Fear in Europe that Americans will outcompete and draw investment away is palpable, reported Deutsche Welle, a German-English news aggregator, citing an article in Handelsblatt.
“If we don’t get on top of the country’s energy transition to renewables and are not able to rein in energy costs in the process, German industry’s competitiveness stands to suffer,” the chief of the Federation of German Industry, Ulrich Grillo said.
“He said that while Germans are embroiled in a debate about the right energy mix, the US was getting more and more attractive as a business location for German firms, thanks not least to President Barack Obama’s support for the fracking technology resulting in much cheaper energy prices,” Deutsche Welle reported.
With fossil fuels suddenly in vogue again, and seemingly in endless supply, global warming may take a backseat in Europe to economic concerns.

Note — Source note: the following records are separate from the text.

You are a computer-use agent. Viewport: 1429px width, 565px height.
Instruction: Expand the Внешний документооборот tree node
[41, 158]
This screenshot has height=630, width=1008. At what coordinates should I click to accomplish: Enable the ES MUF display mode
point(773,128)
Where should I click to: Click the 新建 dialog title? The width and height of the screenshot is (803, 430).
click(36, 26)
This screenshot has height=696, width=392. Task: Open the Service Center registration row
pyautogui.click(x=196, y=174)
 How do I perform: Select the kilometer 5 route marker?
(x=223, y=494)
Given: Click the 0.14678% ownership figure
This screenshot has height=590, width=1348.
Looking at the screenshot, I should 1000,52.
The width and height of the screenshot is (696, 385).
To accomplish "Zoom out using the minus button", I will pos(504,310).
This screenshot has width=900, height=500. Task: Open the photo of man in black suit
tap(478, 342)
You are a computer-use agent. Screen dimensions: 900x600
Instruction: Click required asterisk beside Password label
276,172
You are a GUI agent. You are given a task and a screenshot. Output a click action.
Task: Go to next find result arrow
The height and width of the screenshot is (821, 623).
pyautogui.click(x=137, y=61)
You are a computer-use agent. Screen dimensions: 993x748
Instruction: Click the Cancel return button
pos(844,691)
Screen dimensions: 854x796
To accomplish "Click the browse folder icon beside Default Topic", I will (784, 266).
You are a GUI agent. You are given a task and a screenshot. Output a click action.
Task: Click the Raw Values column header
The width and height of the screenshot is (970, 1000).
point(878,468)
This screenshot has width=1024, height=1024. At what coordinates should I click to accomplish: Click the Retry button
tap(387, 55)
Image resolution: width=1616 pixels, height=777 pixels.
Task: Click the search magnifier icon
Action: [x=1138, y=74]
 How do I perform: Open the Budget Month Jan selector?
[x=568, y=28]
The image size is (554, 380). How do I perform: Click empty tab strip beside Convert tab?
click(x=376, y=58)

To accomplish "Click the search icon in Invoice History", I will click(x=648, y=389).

“There is indeed a sort of paradigm shift,” said Friedbert Pflüger, European Centre for Energy and Resource Security, in an interview with EurActiv. “While a few years ago, climate policy was the issue which characterised (sic) EU energy policy to 90%, today other priorities have made their way to the forefront. This is because people have understood that there is no peak oil, that we have enough oil and gas for a long-term period. There have been new shale gas findings, new oil reservoirs with tight oil. Secondly, we have the economic and financial crisis, and people had suddenly other priorities than climate change — like having jobs, economic competitiveness, and affordable energy prices.”